AT SYDNEY ON FRIDAY, 8 DECEMBER 2006, AT 9.33 AM

Copyright in the High Court of Australia

MR B.W. WALKER, SC:   May it please the Court, I appear with MR J.H. STEPHENSON for the applicant.  (instructed by Sarvaas Ciappara)

MR J.T. GLEESON, SC:   May it please the Court, I appear with MR R.A. DICK for the respondent.  (instructed by Freehills)

GUMMOW J:   Yes, Mr Walker.

MR WALKER:   Your Honours, this application presents as a candidate for special leave a point with the following characteristics.  It concerns, as between the parties, a matter potentially of considerable commercial import.

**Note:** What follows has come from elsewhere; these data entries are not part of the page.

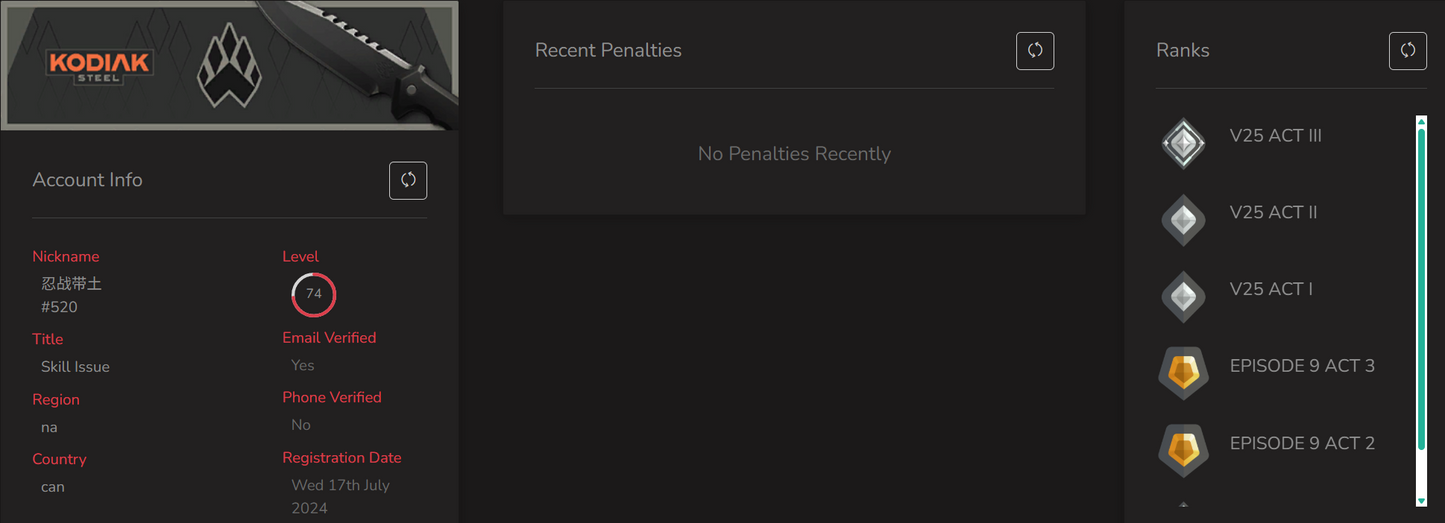Click the Recent Penalties heading
1445x523 pixels.
click(608, 50)
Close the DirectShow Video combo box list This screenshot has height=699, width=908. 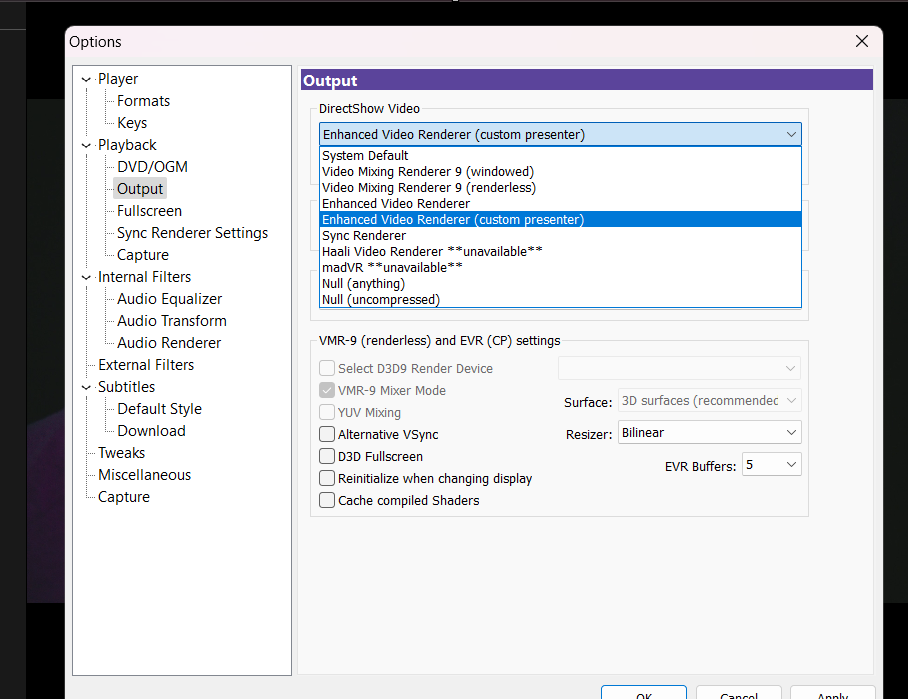(x=791, y=134)
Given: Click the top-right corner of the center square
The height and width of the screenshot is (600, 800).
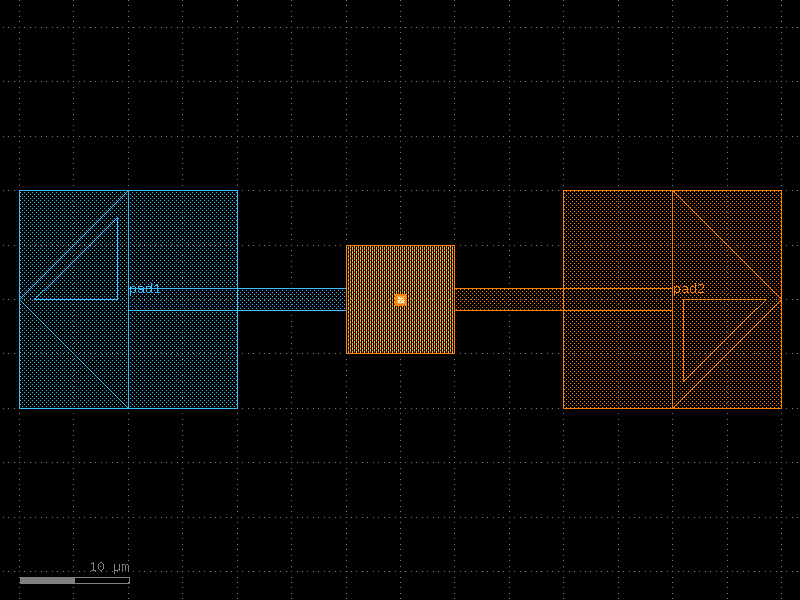Looking at the screenshot, I should [x=454, y=246].
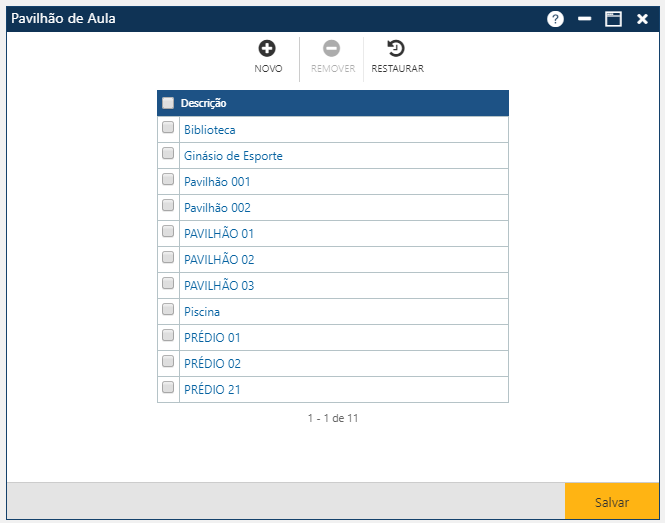Image resolution: width=665 pixels, height=523 pixels.
Task: Open the help question mark icon
Action: coord(555,19)
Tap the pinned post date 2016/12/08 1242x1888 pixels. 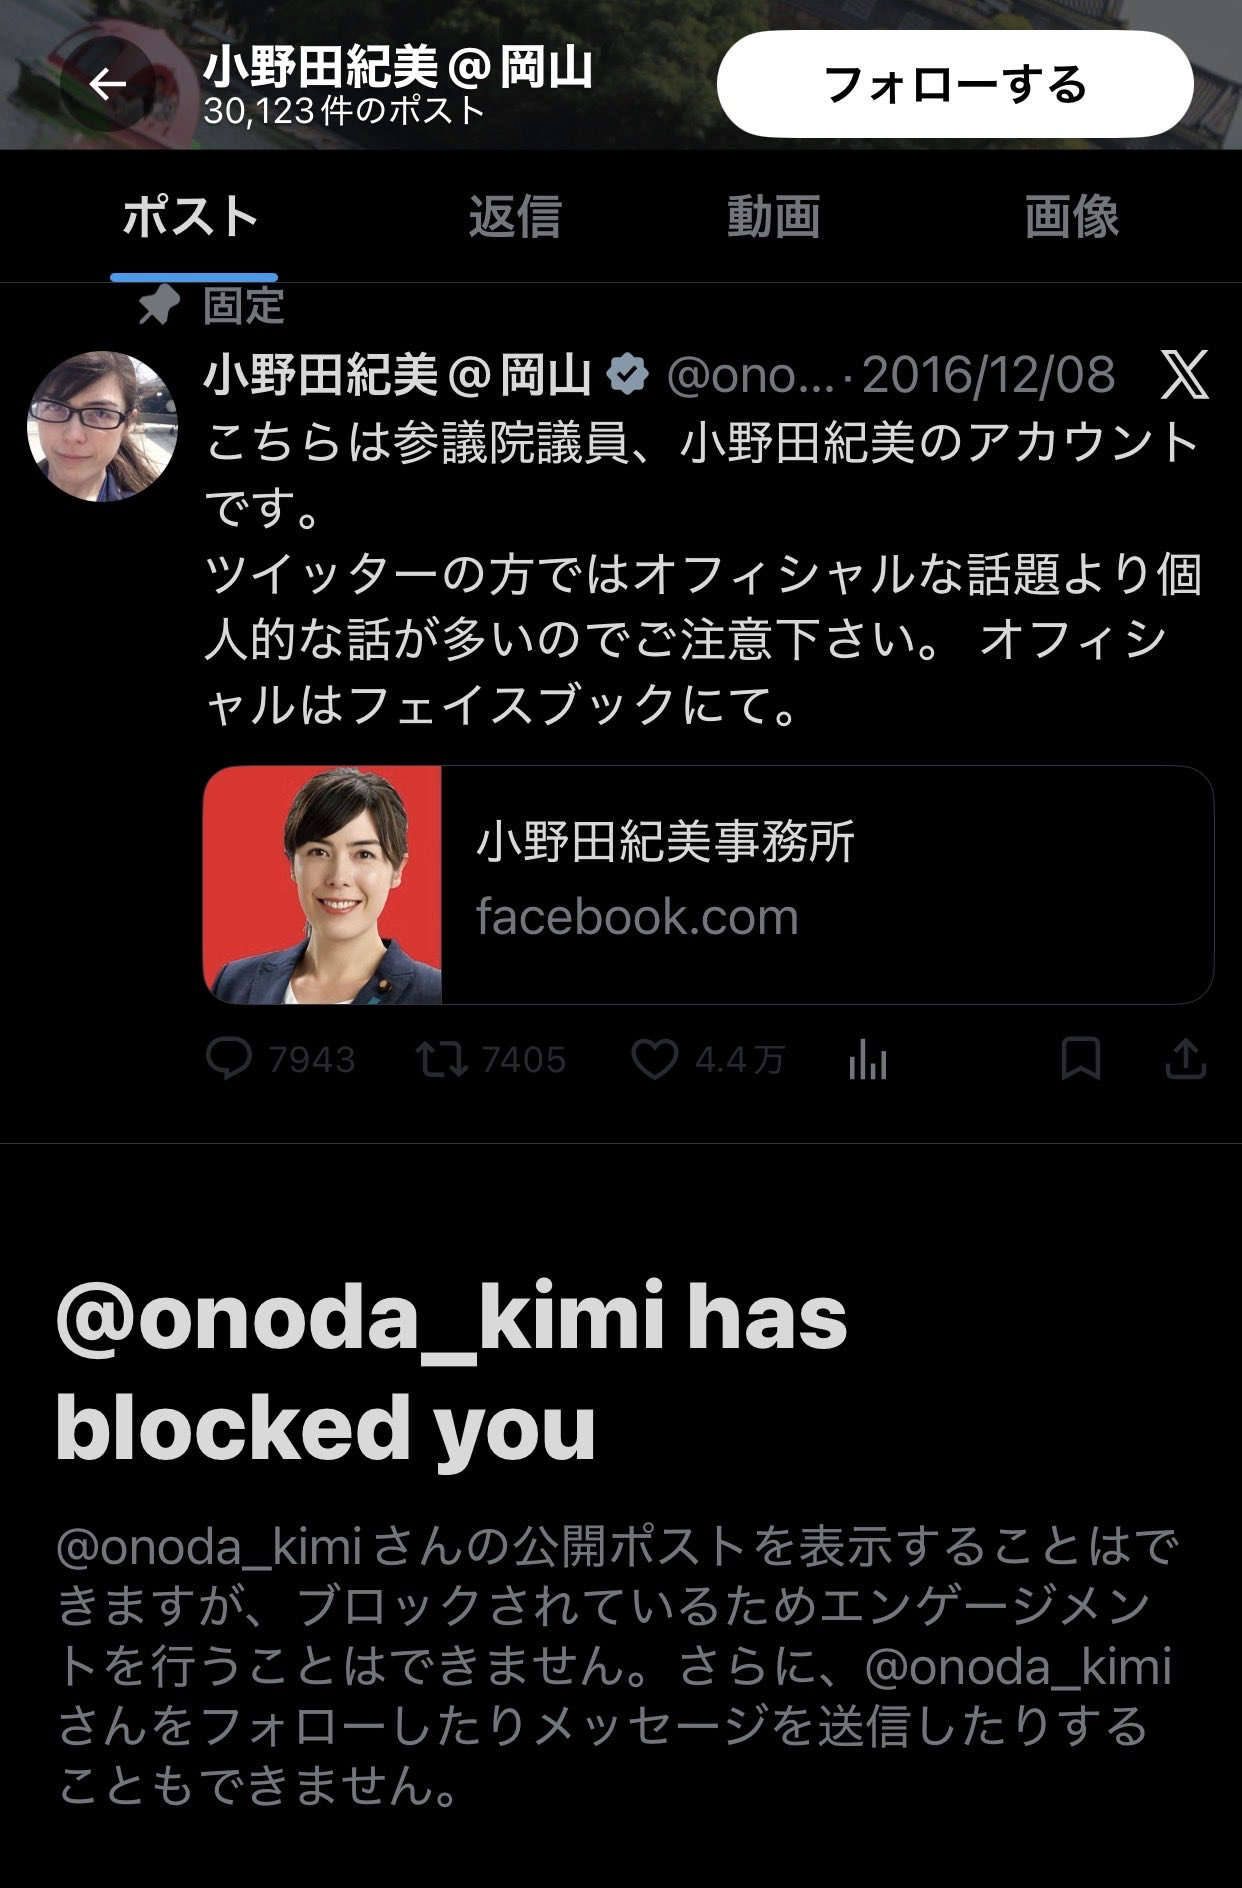coord(988,376)
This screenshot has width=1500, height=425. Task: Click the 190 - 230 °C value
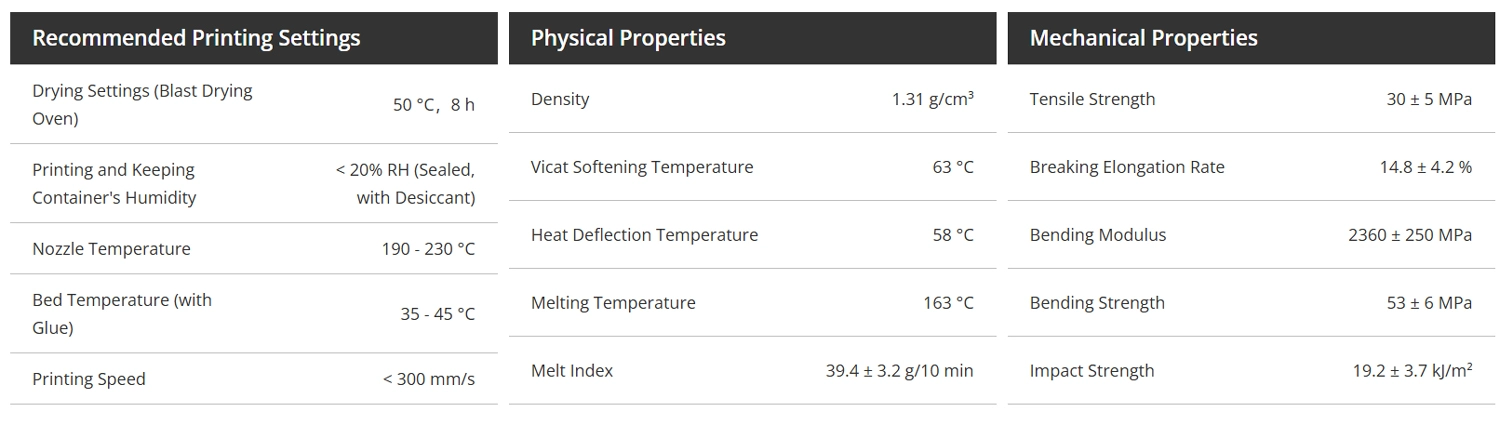pyautogui.click(x=428, y=249)
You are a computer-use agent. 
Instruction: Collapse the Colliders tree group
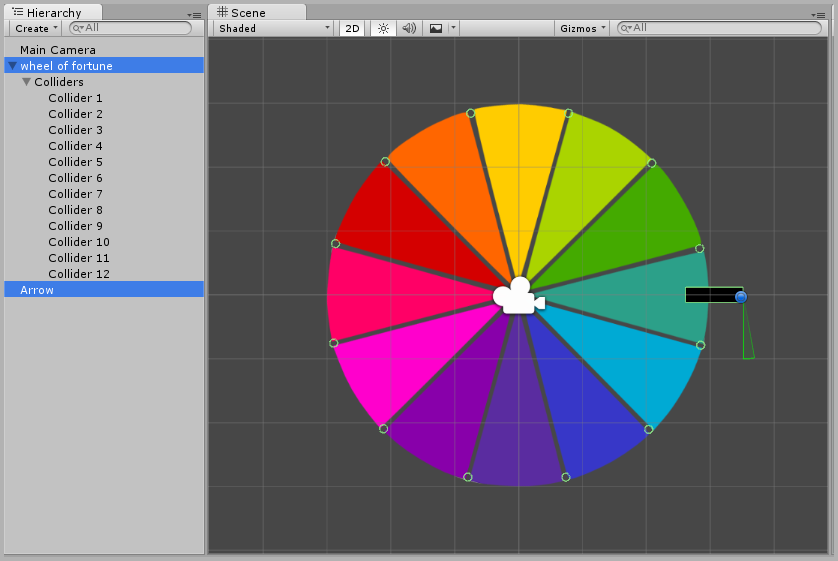click(26, 82)
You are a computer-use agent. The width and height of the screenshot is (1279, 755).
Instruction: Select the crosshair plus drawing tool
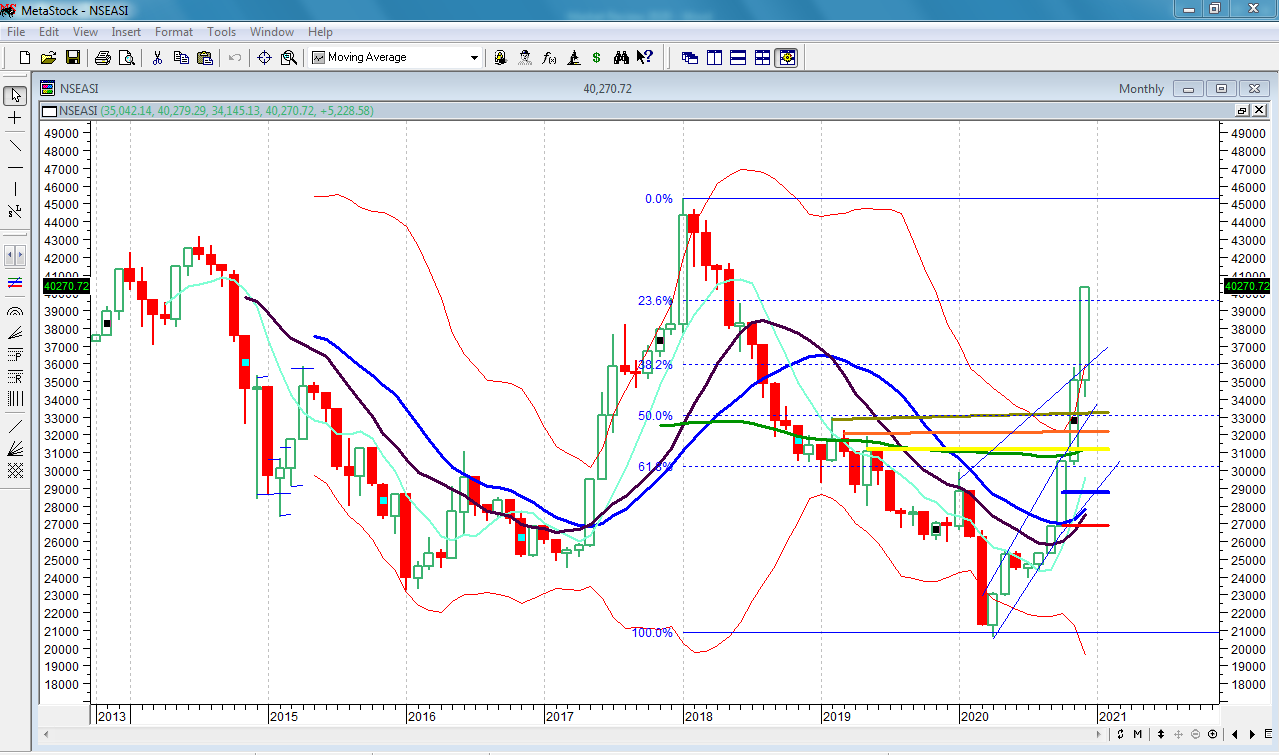coord(15,118)
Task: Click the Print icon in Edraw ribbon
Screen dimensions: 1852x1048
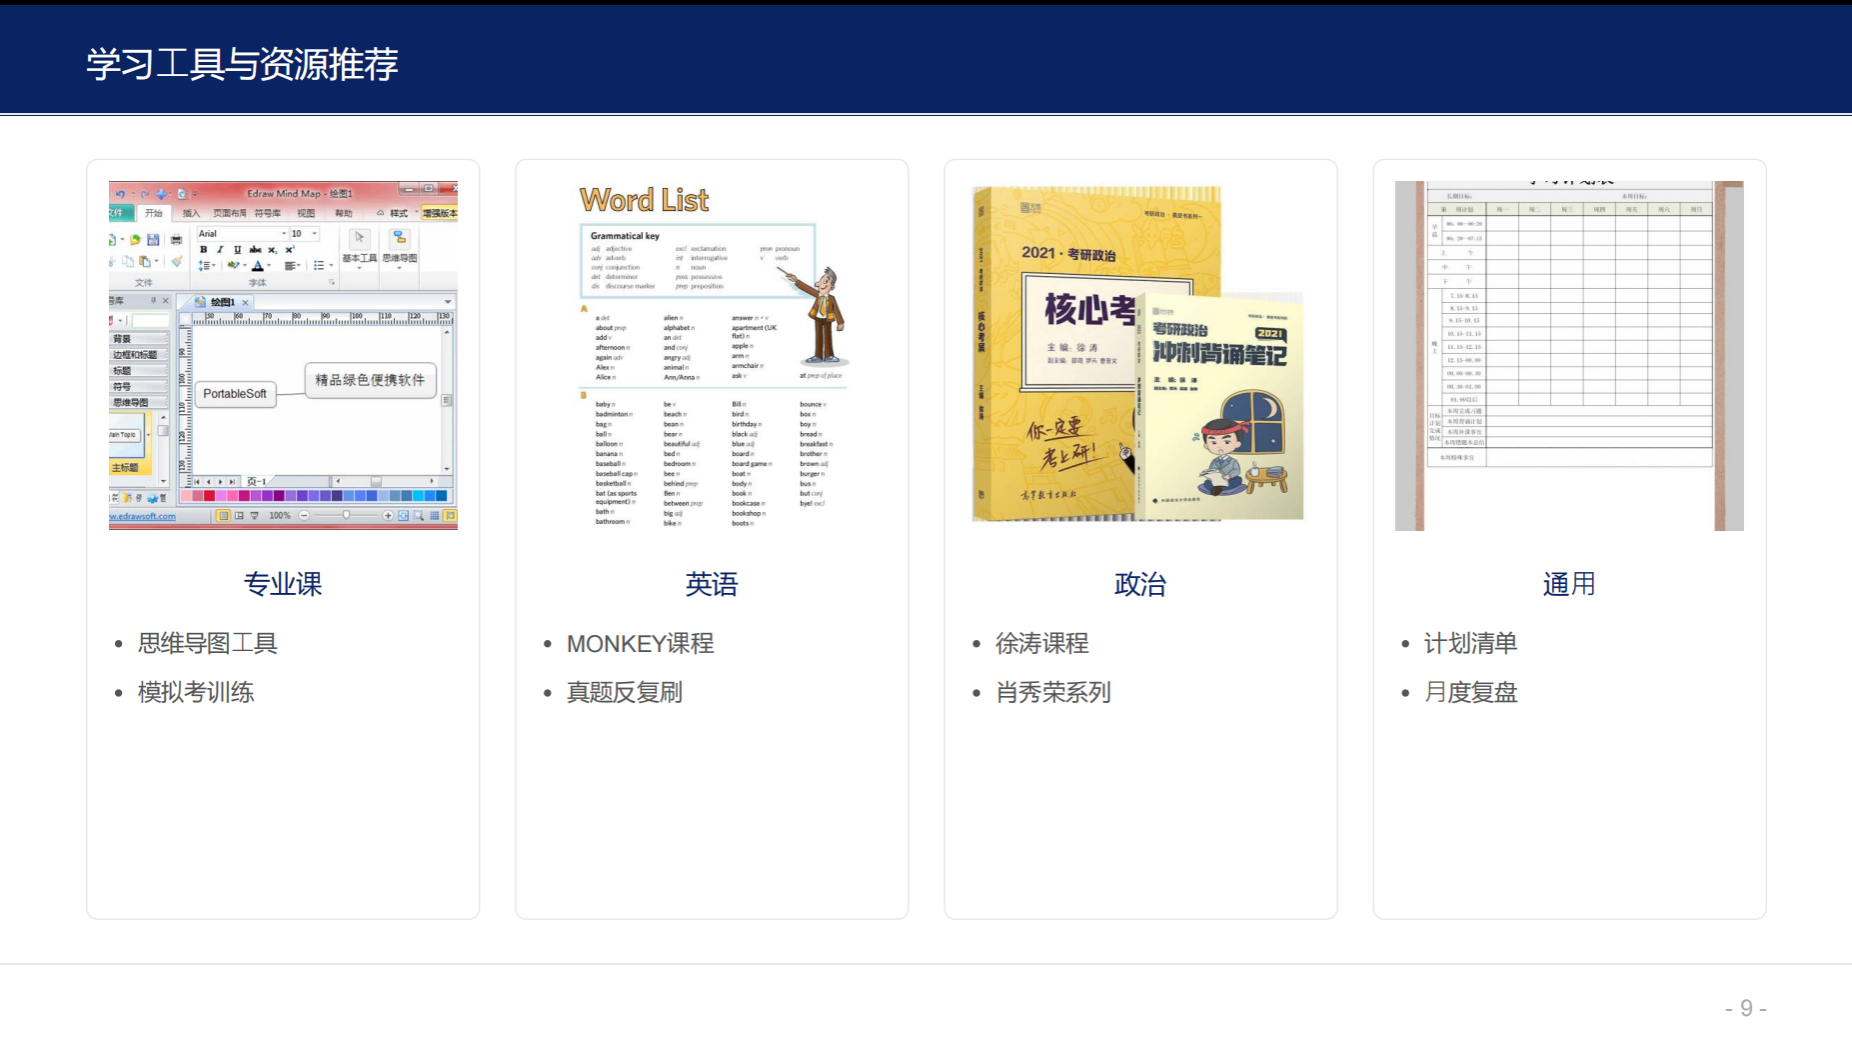Action: (176, 240)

Your Honours have seen the almost staggering figures in the materials, a figure of something like 29 billion seemed to be the ambition of those who pleaded the main proceedings, but rather more concretely, as we speak now, 63 million was a claim by those seeking a lump sum costs order.

GUMMOW J:   There used to be a suggestion 30 years ago that big sums of money were enough to get your special leave.  I am not sure that is true any more.

MR WALKER:   That is not my suggestion.  May I come immediately to the dark side of that first characteristic, namely, that as you might expect, and as the history very briefly narrated in the application book makes good, there are barrow loads of paper in the case which would ordinarily be enough for your Honours to stop listening.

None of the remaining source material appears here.